The silence of nature is very real.
It surrounds you, you can feel it.
A couple of hours east of Bosque is another naturalist and photographer destination – White Sands National Monument. The original plan was to drive down one afternoon, hike the dunes at sunset, spend the night in the nearby town of Alamogordo, and then return at sunrise to photograph the dunes in morning light. That plan came apart when the chosen morning date was accompanied by one of the periodic closings of the monument due to missile tests at the adjacent White Sands Missile Range. So, only one afternoon was spent away from the birds at Bosque, but what an afternoon it was.
On the drive to Alamogordo you pass through miles of high desert bounded by mountains. The landscape changes little until suddenly you pass through what looks like a charred moonscape known as the Valley of Fires. Highway 380 cuts across a huge lava flow four to six miles wide, 160 feet thick and covering 125 square miles.
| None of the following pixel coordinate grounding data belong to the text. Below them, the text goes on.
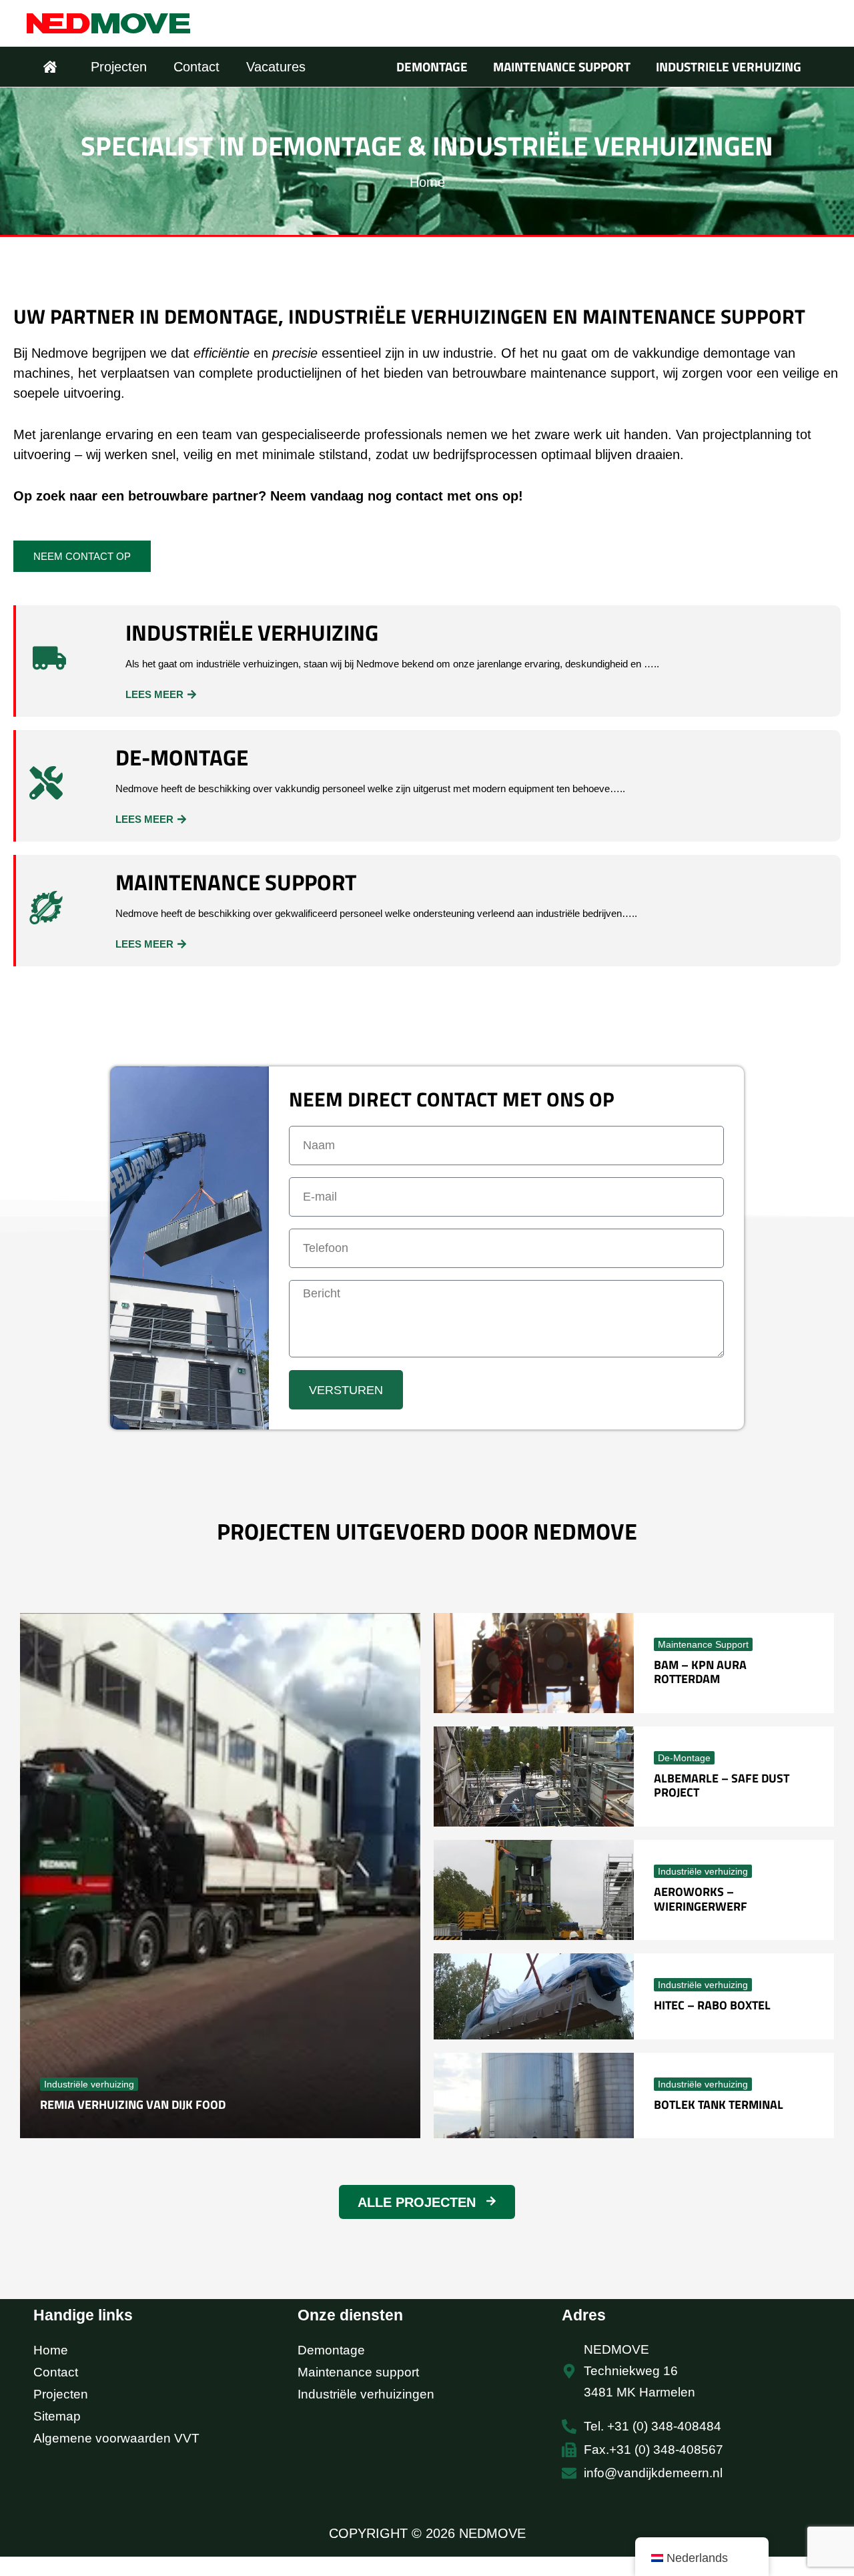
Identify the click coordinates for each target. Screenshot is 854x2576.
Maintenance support (358, 2372)
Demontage (331, 2350)
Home (50, 2350)
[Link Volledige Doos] (220, 1876)
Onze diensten (350, 2315)
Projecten (60, 2394)
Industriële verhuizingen (366, 2394)
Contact (55, 2372)
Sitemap (57, 2416)
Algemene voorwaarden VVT (116, 2438)
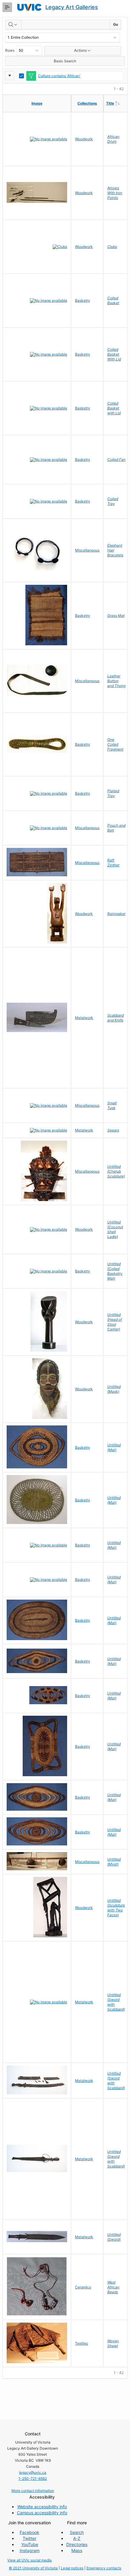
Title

The lava flow dates back about 5,000 years and is considered to be one of the youngest lava flows in the continental United States.
Walk cautiously out onto the flow and you can see the structure of the lava which includes many features that are more often seen in fresh Hawaiian lava flows. One of the most apparent is the pahoehoe texture of the surface of the flow. The texture forms when the surface of the flowing lava begins to cool, and the underlying, hotter lava is still flowing. The cooler surface is dragged along by the flowing lava underneath, and forms the wrinkled or coiled rope appearance.
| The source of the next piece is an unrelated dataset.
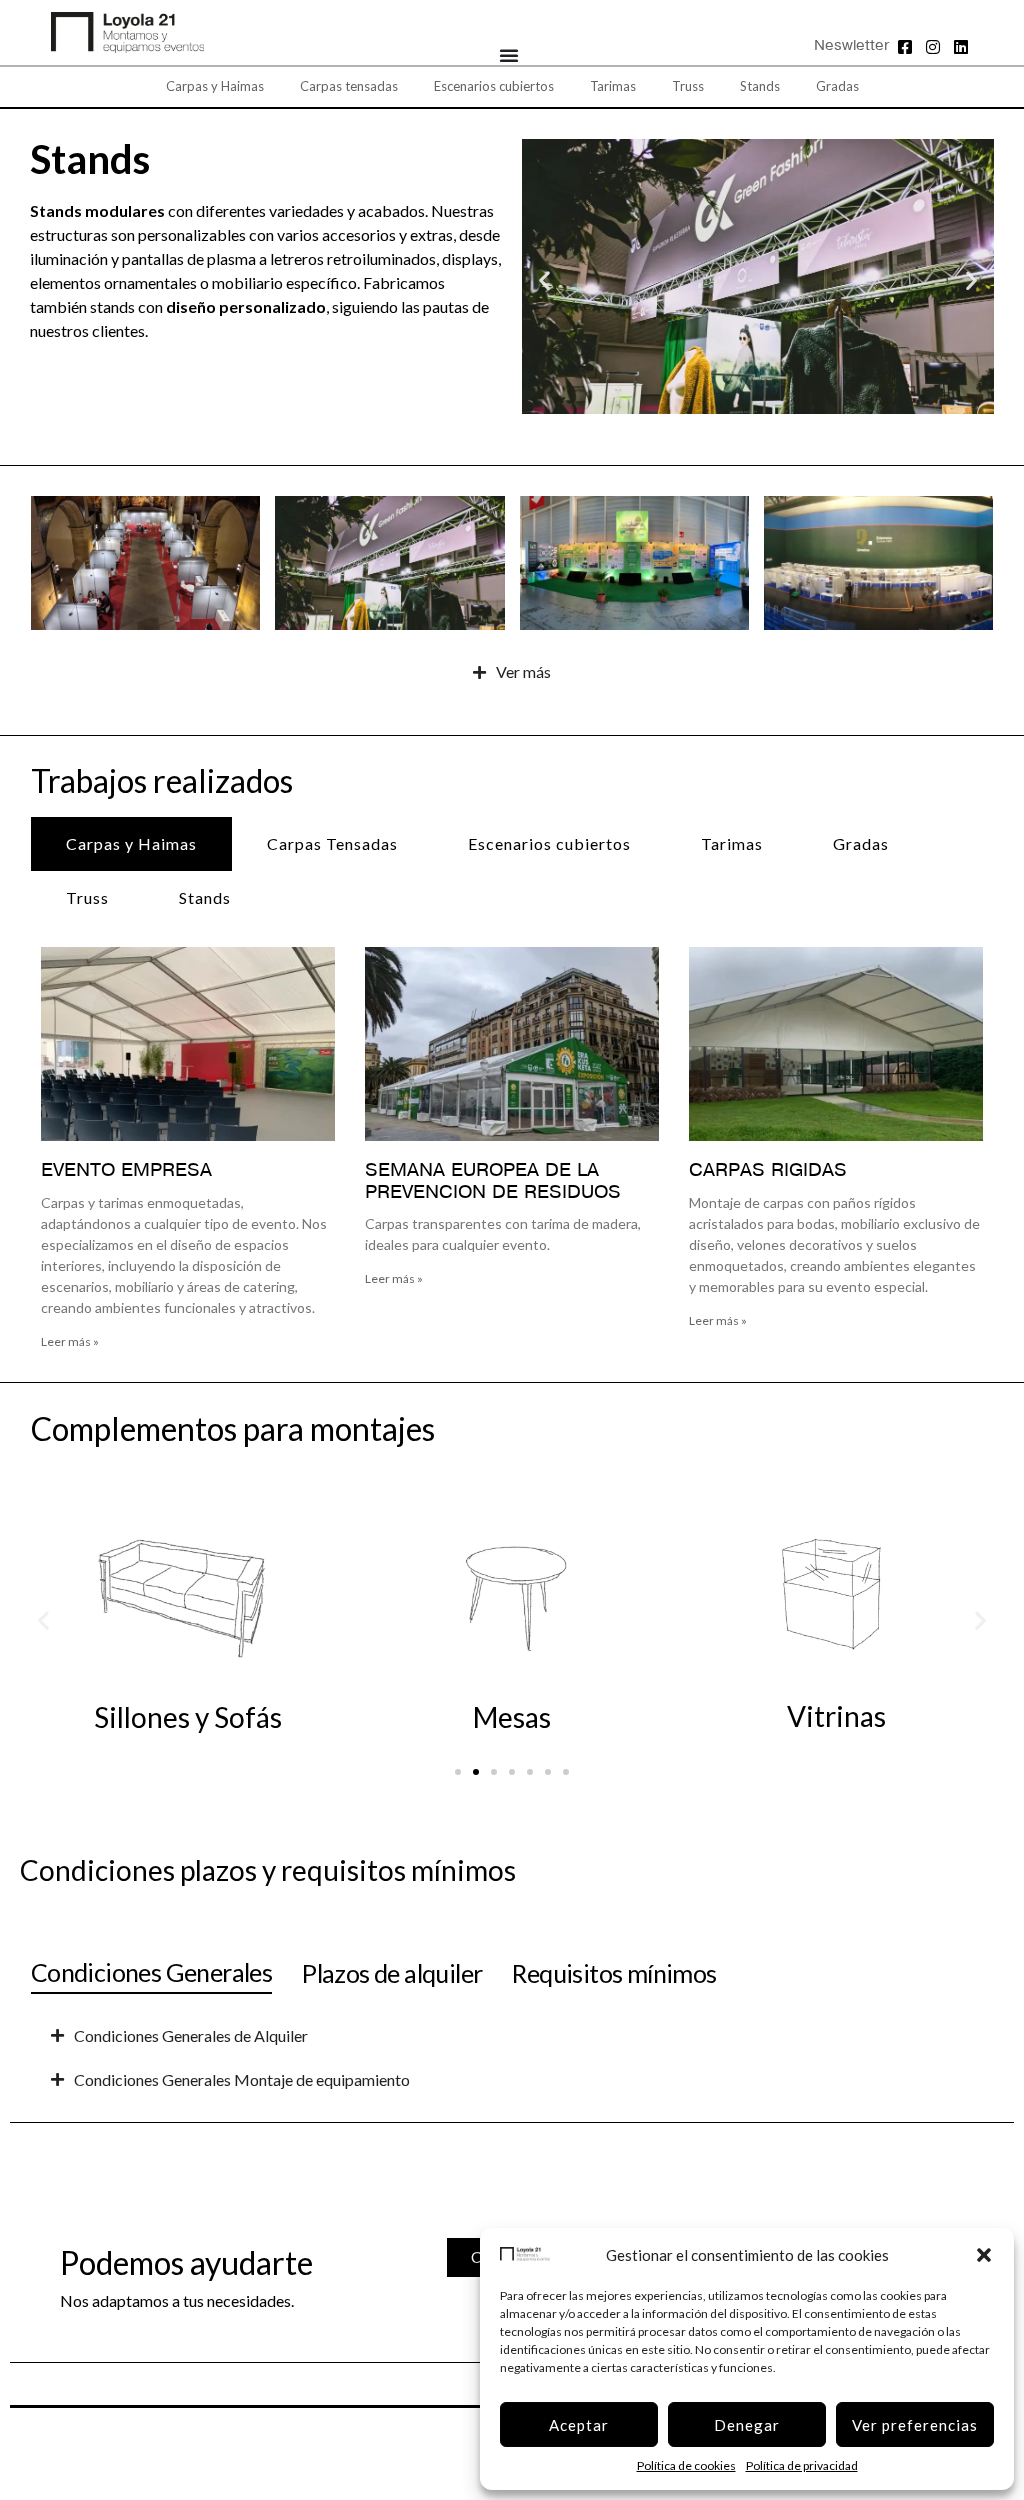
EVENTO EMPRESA (126, 1171)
After passing through more desert (oddly sprinkled with some groves of Pecan and Pistachio trees) you arrive at White Sands National Monument. From the Visitor Center, the view reminded me of the tallest sand dune on the East Coast, North Carolina’s Jockey’s Ridge, only with mountains in the background instead of a sound or ocean. But when I drove through the auto loop, it became apparent that this place was Jockey’s Ridge on steroids. And instead of the tan sands I am accustomed to, these sands are snow white.
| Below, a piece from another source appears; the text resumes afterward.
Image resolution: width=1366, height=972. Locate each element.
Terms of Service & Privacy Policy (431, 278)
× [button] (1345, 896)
The dunes at White Sands are derived from gypsum-bearing marine deposits laid down in a shallow sea over two hundred million years ago. With the subsequent rise and fall of the surrounding region, the present day Tularosa Basin was created, nestled between the San Andres and Sacramento mountain ranges. Since no rivers drain the basin, runoff from the surrounding mountains, laden with gypsum and other sediments, is trapped in the basin. This water then pools in low spots, often forming huge shallow lakes. When that water evaporates in the windy, dry environment, it deposits gypsum in the form of selenite crystals, which eventually break down from weathering into sand-sized particles. The white sands can now be moved by the winds and shaped into the dunes that cover 275 miles of desert, creating the largest gypsum dune field in the world.
A hike in the dunes is eye opening and ear challenging. Without the birds of Bosque, the scene is eerily quiet. A Kit Fox had left tracks across one dune face and that, along with two beetles, were the only signs of animal life in the dunes other than scattered human and dog tracks. You take to heart the signs warning you to be cautious, have enough water, and to not get disoriented in the vastness of the dunes.
As the sun sinks toward the mountains ringing the horizon, the light changes and the dunes begin to transform. Their delicate hidden details begin to emerge, outlined by artistic shadows thrown by the low angle light.
Everywhere you look, the sand is a rapidly changing palette. I see how people can get lost – the tension of the desire to walk over to that dune ridge for a photo fights the desire to find a sure route back through the dunes to a vehicle…a dune dilemma for sure. But since the gate closes promptly at 6 pm this time of year, the choice becomes clear at last and I seek the direction of the car.
But on the drive out, the light intensifies and a new dimension is added to the landscape – plants clinging at the edge of the dune field. Who could resist? Just a few more images…
Some other scenes from the day away from Bosque…
HI Mike… these images are just stunning…. be sure to include a few at the CPA event… oh my. such beauty… i especially like the black and white image…. (nita)
Looks like a field guide to angle of repose. Lovely. I didn’t realize that the lava there was only 5kyo; I wonder what the native people thought.
Your shot Dune Movement in Black & White is my favorite. Congrats on getting so many great shots.